Work order> Reproduce the entries that follow verbatim, down to the final line.
BEGIN
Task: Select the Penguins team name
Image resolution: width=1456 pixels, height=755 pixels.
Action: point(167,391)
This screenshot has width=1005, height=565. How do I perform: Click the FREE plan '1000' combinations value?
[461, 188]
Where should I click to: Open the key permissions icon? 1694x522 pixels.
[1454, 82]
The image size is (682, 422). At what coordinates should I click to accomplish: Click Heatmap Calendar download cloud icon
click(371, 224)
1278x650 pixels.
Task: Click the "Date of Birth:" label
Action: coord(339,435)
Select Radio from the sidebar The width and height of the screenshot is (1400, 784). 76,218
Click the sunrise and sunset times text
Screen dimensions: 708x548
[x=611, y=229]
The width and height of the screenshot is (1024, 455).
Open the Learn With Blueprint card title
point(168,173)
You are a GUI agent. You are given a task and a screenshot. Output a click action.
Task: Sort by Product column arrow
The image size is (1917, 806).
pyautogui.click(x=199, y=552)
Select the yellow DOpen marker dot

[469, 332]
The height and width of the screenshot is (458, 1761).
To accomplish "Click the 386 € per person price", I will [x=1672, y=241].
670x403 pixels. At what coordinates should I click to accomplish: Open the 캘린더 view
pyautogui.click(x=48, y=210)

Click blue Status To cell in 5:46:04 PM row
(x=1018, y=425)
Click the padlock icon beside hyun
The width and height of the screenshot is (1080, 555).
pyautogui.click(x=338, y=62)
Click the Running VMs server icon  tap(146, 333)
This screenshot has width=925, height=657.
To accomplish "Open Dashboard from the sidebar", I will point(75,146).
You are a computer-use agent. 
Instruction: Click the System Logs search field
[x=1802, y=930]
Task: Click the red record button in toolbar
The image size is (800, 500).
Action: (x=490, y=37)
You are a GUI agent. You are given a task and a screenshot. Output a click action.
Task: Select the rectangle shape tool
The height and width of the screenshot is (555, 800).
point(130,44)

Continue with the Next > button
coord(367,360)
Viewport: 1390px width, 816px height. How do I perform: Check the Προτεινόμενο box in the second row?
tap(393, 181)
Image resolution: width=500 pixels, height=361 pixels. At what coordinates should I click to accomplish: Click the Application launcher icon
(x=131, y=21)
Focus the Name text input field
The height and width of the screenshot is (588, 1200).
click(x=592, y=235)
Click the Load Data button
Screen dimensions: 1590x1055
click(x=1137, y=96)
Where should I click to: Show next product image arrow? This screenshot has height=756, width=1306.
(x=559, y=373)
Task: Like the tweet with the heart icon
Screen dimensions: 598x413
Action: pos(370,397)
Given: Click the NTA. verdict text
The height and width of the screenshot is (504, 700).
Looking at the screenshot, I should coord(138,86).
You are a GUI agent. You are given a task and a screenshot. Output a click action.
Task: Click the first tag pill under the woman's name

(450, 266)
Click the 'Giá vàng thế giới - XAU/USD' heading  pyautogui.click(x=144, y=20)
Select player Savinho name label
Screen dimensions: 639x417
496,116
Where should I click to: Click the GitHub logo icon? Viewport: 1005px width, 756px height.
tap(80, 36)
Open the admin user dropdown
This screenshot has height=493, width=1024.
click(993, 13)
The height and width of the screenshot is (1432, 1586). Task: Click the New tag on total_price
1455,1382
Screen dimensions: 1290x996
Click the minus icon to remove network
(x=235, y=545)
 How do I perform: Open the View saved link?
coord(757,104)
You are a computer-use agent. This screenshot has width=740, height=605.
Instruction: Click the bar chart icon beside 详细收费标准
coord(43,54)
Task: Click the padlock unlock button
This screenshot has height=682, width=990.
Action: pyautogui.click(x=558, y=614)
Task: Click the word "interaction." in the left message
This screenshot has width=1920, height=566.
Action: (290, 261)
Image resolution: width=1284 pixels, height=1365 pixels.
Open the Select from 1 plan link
END
Answer to this exercise>
Task: Select the Penguins team name
Image resolution: width=1456 pixels, height=755 pixels.
Action: point(167,391)
This screenshot has width=1005, height=565. How do I perform: Click the FREE plan '1000' combinations value?
[461, 188]
Where should I click to: Open the key permissions icon? 1694x522 pixels.
[1454, 82]
The image size is (682, 422). At what coordinates should I click to accomplish: Click Heatmap Calendar download cloud icon
click(371, 224)
1278x650 pixels.
Task: Click the "Date of Birth:" label
Action: coord(339,435)
Select Radio from the sidebar The width and height of the screenshot is (1400, 784). 76,218
Click the sunrise and sunset times text
Screen dimensions: 708x548
[x=611, y=229]
The width and height of the screenshot is (1024, 455).
Open the Learn With Blueprint card title
point(168,173)
You are a GUI agent. You are given a task and a screenshot. Output a click action.
Task: Sort by Product column arrow
The image size is (1917, 806).
pyautogui.click(x=199, y=552)
Select the yellow DOpen marker dot

[469, 332]
The height and width of the screenshot is (458, 1761).
To accomplish "Click the 386 € per person price", I will [x=1672, y=241].
670x403 pixels. At what coordinates should I click to accomplish: Open the 캘린더 view
pyautogui.click(x=48, y=210)

Click blue Status To cell in 5:46:04 PM row
(x=1018, y=425)
Click the padlock icon beside hyun
The width and height of the screenshot is (1080, 555).
pyautogui.click(x=338, y=62)
Click the Running VMs server icon  tap(146, 333)
This screenshot has width=925, height=657.
To accomplish "Open Dashboard from the sidebar", I will point(75,146).
You are a computer-use agent. 
Instruction: Click the System Logs search field
[x=1802, y=930]
Task: Click the red record button in toolbar
The image size is (800, 500).
Action: (x=490, y=37)
You are a GUI agent. You are given a task and a screenshot. Output a click action.
Task: Select the rectangle shape tool
The height and width of the screenshot is (555, 800).
point(130,44)

Continue with the Next > button
coord(367,360)
Viewport: 1390px width, 816px height. How do I perform: Check the Προτεινόμενο box in the second row?
tap(393, 181)
Image resolution: width=500 pixels, height=361 pixels. At what coordinates should I click to accomplish: Click the Application launcher icon
(x=131, y=21)
Focus the Name text input field
The height and width of the screenshot is (588, 1200).
click(x=592, y=235)
Click the Load Data button
Screen dimensions: 1590x1055
click(x=1137, y=96)
Where should I click to: Show next product image arrow? This screenshot has height=756, width=1306.
(x=559, y=373)
Task: Like the tweet with the heart icon
Screen dimensions: 598x413
Action: pos(370,397)
Given: Click the NTA. verdict text
The height and width of the screenshot is (504, 700).
Looking at the screenshot, I should coord(138,86).
You are a GUI agent. You are given a task and a screenshot. Output a click action.
Task: Click the first tag pill under the woman's name

(450, 266)
Click the 'Giá vàng thế giới - XAU/USD' heading  pyautogui.click(x=144, y=20)
Select player Savinho name label
Screen dimensions: 639x417
496,116
Where should I click to: Click the GitHub logo icon? Viewport: 1005px width, 756px height.
tap(80, 36)
Open the admin user dropdown
This screenshot has height=493, width=1024.
click(993, 13)
The height and width of the screenshot is (1432, 1586). Task: Click the New tag on total_price
1455,1382
Screen dimensions: 1290x996
Click the minus icon to remove network
(x=235, y=545)
 How do I perform: Open the View saved link?
coord(757,104)
You are a computer-use agent. This screenshot has width=740, height=605.
Instruction: Click the bar chart icon beside 详细收费标准
coord(43,54)
Task: Click the padlock unlock button
This screenshot has height=682, width=990.
Action: pyautogui.click(x=558, y=614)
Task: Click the word "interaction." in the left message
This screenshot has width=1920, height=566.
Action: (290, 261)
Image resolution: width=1284 pixels, height=1365 pixels.
Open the Select from 1 plan link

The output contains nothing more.